• _EXERCISE DATA_:

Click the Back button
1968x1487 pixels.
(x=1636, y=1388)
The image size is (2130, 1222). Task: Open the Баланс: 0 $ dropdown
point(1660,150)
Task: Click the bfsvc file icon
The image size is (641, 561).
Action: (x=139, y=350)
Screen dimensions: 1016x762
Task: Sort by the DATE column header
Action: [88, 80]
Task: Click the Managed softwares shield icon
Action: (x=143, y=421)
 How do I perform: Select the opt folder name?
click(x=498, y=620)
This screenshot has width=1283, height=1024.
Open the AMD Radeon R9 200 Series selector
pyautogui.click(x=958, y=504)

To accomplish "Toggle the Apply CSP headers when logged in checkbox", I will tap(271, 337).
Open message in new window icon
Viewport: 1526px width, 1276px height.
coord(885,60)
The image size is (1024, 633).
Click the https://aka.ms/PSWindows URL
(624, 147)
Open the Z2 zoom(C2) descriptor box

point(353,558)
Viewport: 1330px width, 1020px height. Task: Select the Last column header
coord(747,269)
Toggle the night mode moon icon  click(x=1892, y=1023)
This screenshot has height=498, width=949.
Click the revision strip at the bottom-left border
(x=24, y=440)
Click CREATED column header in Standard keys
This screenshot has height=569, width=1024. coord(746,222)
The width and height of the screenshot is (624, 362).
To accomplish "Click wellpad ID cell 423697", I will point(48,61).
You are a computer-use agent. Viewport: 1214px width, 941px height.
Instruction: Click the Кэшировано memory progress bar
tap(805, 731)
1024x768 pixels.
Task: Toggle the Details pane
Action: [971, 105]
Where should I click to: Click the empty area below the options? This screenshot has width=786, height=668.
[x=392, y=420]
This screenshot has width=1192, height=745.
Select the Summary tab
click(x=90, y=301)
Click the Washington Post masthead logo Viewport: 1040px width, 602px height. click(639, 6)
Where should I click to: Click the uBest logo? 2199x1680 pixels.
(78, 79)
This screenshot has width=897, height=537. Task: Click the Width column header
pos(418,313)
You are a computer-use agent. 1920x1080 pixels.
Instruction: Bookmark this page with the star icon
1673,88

• _WHAT TO PRODUCE_:
Extract the records above verbatim, from the line containing "Toggle the night" up to and including the line containing "[x=392, y=420]".

• _FINISHED EXERCISE_:
Toggle the night mode moon icon  click(x=1892, y=1023)
This screenshot has height=498, width=949.
Click the revision strip at the bottom-left border
(x=24, y=440)
Click CREATED column header in Standard keys
This screenshot has height=569, width=1024. coord(746,222)
The width and height of the screenshot is (624, 362).
To accomplish "Click wellpad ID cell 423697", I will point(48,61).
You are a computer-use agent. Viewport: 1214px width, 941px height.
Instruction: Click the Кэшировано memory progress bar
tap(805, 731)
1024x768 pixels.
Task: Toggle the Details pane
Action: [971, 105]
Where should I click to: Click the empty area below the options? This screenshot has width=786, height=668.
[x=392, y=420]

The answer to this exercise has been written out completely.